Emulation is in the spotlight right now thanks to Nintendo's tussle with the creators of Yuzu, but hardware makers have been chasing down this kind of thing for quite some time – as a new video by Greg Gant (of Definitive Mac Upgrade Guide fame) attests.
Gant's video shines a light on an infamous moment in Apple's history when its Steve Jobs actually went on live television in 1999 to promote the fact that it was possible to play PS1 games on a Mac via Virtual Game Station (VGS), a commercially-available emulator (thanks, Overkill.wtf).
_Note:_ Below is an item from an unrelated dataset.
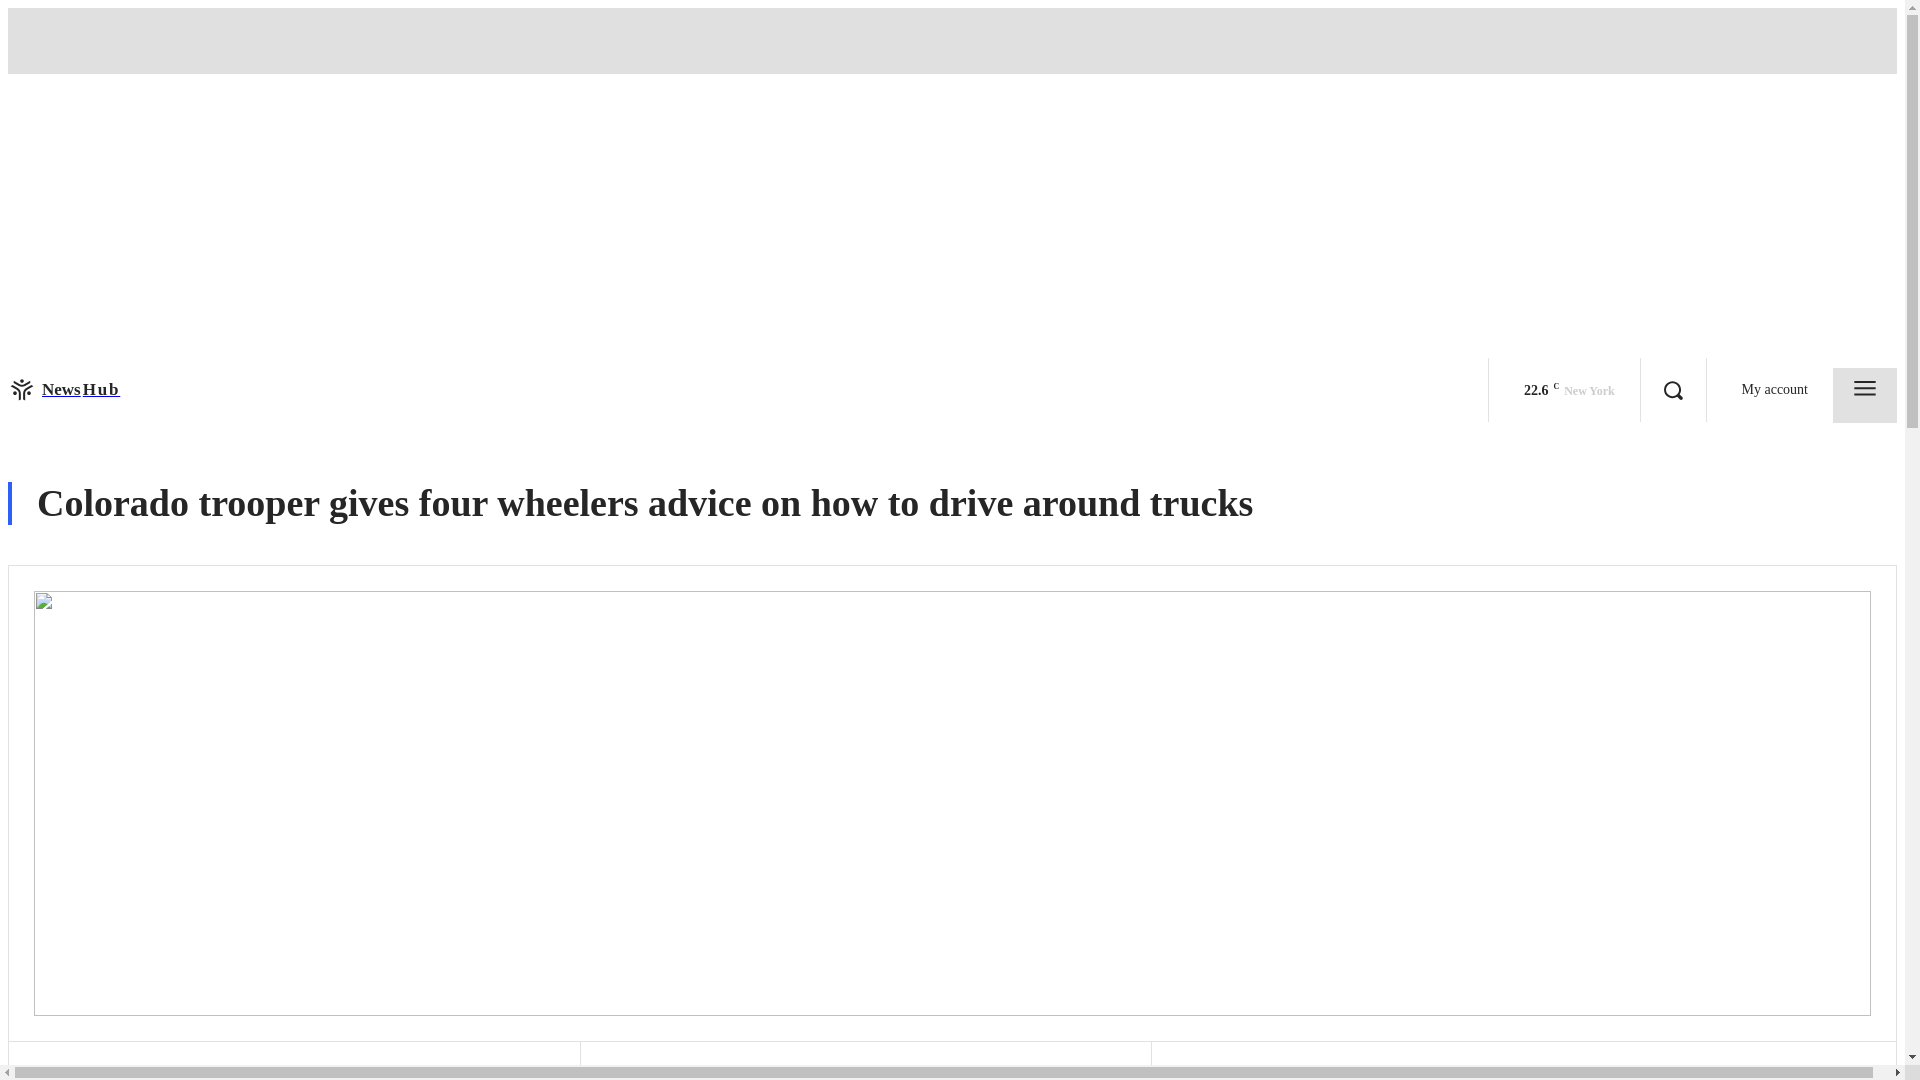  What do you see at coordinates (638, 1074) in the screenshot?
I see `Ashley` at bounding box center [638, 1074].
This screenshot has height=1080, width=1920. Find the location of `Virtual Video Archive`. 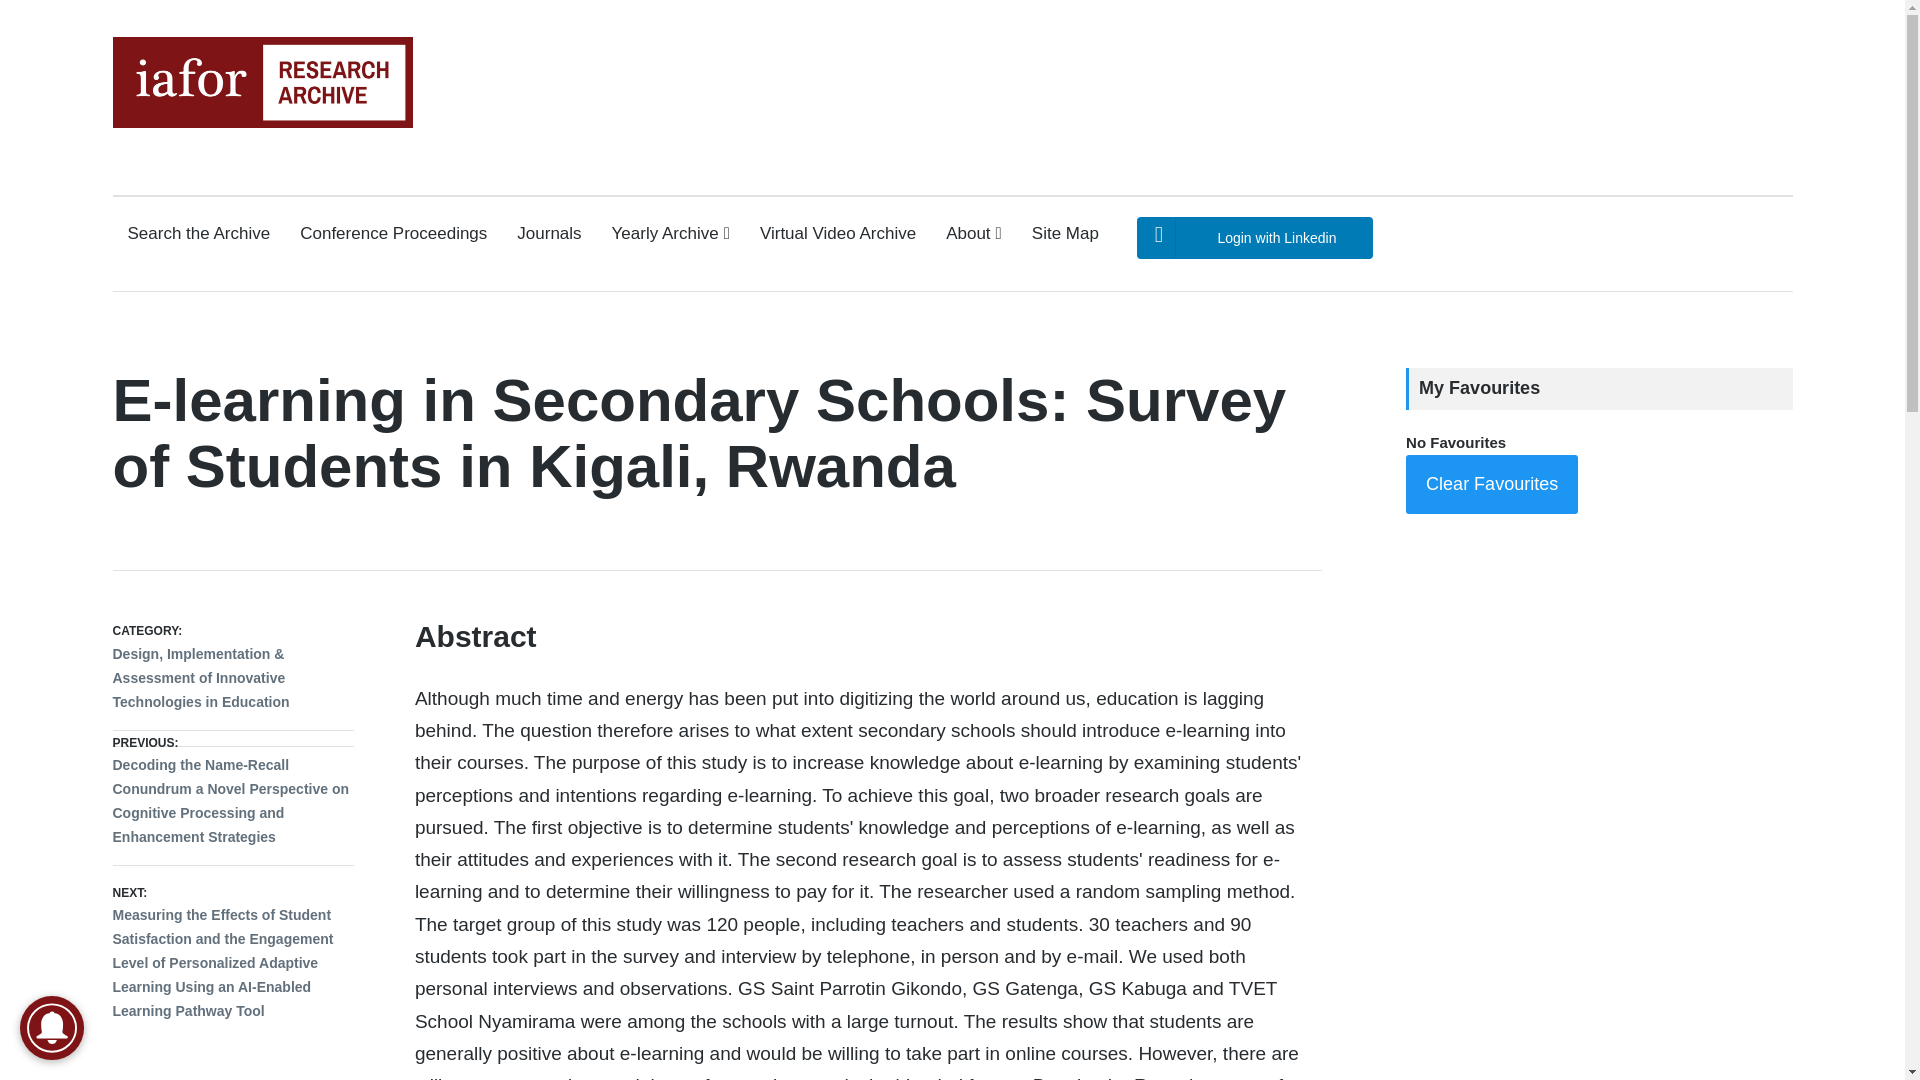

Speaking on the U.S. news network CNBC, Jobs even went as far as to point out that it wasn't available for Windows PCs, the Mac's great rival. Jobs announced the emulator during Macworld 1999 and even showed it running on-stage:
As you might imagine, Sony took a rather dim view of this; the PS1 market was still very large at this point, despite the fact that the console was almost five years old. Being able to play games on a Mac – and therefore circumventing the need to purchase a console – would have been damaging to the company's business, and it predictably took legal action, claiming that the fact that the system's BIOS had been copied constituted copyright infringement.
Sony Computer Entertainment, Inc. v. Connectix Corp. case is an interesting one; the Ninth Circuit Court of Appeals ruled that reverse-engineering a copyrighted BIOS and creating an alternative does not constitute copyright infringement, thereby laying down the rules of emulation which hold true to this very day.
Sony and Connectix would settle out of court, and Sony eventually purchased the rights to the VGS emulator in 2001, withdrawing the product from sale later that same year. Connectix would shut down in 2003.